Dataset items
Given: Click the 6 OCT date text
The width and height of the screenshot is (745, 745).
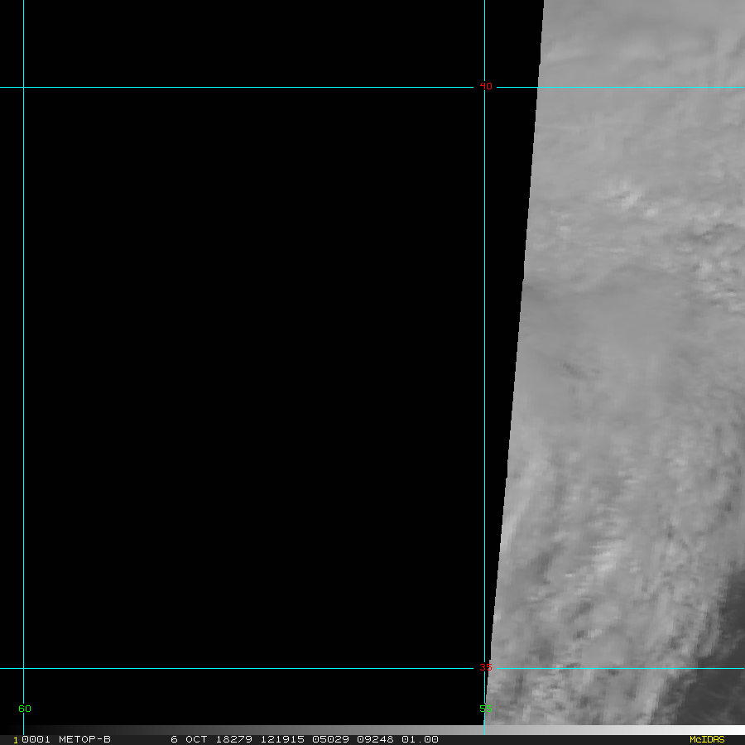Looking at the screenshot, I should (189, 739).
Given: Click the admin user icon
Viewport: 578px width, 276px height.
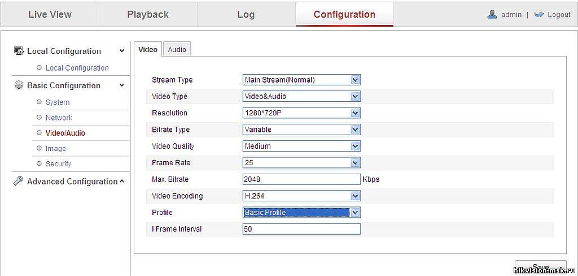Looking at the screenshot, I should pos(492,14).
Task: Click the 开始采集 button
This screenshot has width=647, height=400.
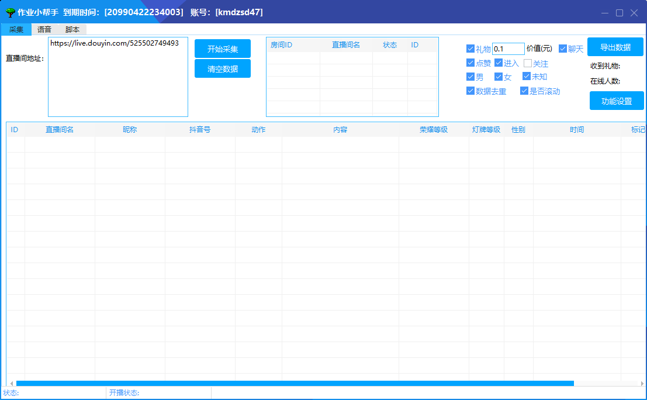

- _Task directions_
Output, exactly and only, the lines beginning with the one that contains "Given: Click the admin user icon" and ending at the last line of the records above. Drop the pictures.

- _Completed exercise_
Given: Click the admin user icon
Viewport: 578px width, 276px height.
Looking at the screenshot, I should pos(492,14).
Task: Click the 开始采集 button
This screenshot has width=647, height=400.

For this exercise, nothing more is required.